This was written this past April. Patsy died peacefully and was buried in a spot that I can see from the back window of my house. It was raining heavily when we put her in the ground. Her grave is topped with wild lilies and fieldstones. I learned yesterday that tombstones in cemeteries all face the east. While her pile of stones doesn’t find preference in any particular direction, the morning sun does shine on them, and Patsy loved her morning sunshine.
This morning I will be taking my 17-year-old cat to the vet to have her put down. She is not in pain, still has her eyesight and hearing, and is still eating. She can jump up to the windowsills and down again, but there is no doubt she is struggling.
Her moments of meowing loudly in distressed confusion combined with some incontinence issues has led me make the decision to put her down. Better now than later, I muse. Why wait until she is sick or in pain? What am I waiting for anyway?
Today, it has become startlingly clear to me why I’ve been waiting.
It was a lifetime ago that my younger self and my charming boyfriend (now my husband) found her one night, a wee kitten, crying underneath his 1966 Chevelle. It was late, after midnight actually, and while he coaxed her out from under his parked car, I had already named her Patsy – after Patsy Cline and her famous song “Walking after Midnight.”

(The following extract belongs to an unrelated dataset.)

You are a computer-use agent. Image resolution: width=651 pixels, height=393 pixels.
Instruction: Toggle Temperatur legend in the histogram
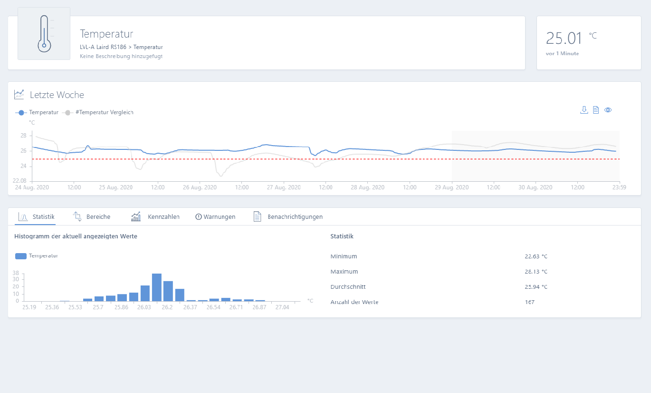click(36, 256)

My boyfriend and I had just started living together and in the foolish way that younger couples in love are, we agreed to take Patsy in and love her together. In a way, she was our first child and in that instant, our family was born.

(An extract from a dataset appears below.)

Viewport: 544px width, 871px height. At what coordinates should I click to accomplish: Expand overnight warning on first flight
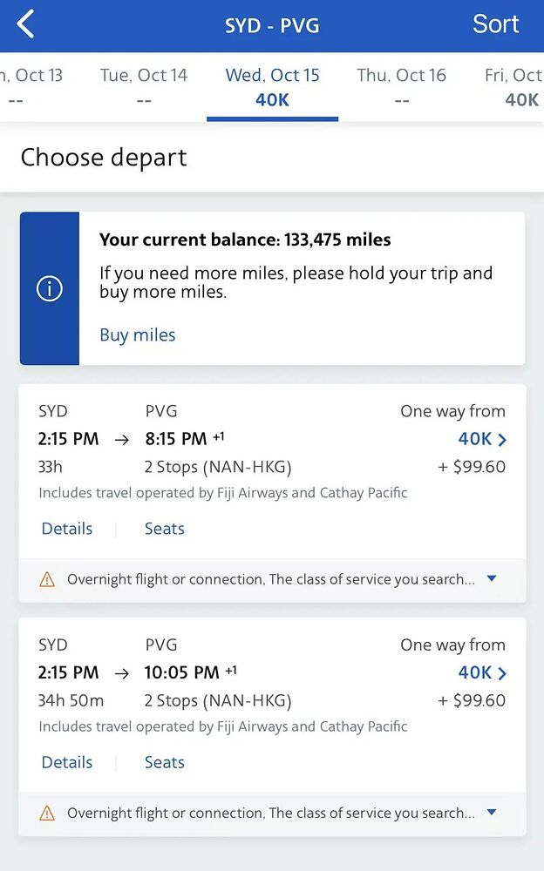click(492, 578)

Through all these major changes and milestones in my life, there she was: Ever-waiting to love me whenever I had a moment to spare.
Years have passed. That silly young girl in love, that first time mother, that young woman juggling her career and her home life; she’s gone, too. And I can’t help but feel I will be burying that piece of me beside her today.
As I face the harsh reality of my own ageing, of the vulgarity of time that seems to be stacking up behind me; of elderly parents and loved ones I will lose someday balanced on the brink of my horizon, and all the loss that time brings, I am afraid of losing her, my old cat. I am afraid.
But today, all I can do is honour her. She is a symbol of a time in my life that may be gone, but that is monumental nonetheless. I won’t leave her side when the end comes, and I’ll thank her for being my constant companion all these years. I will bring her home with me and bury her here on our country property, somewhere special. I will plant flowers and pile stones. I’ll find peace, knowing she was loved and never suffered. And as the years go by I will remember her, and in doing so, pay homage to my ghosts.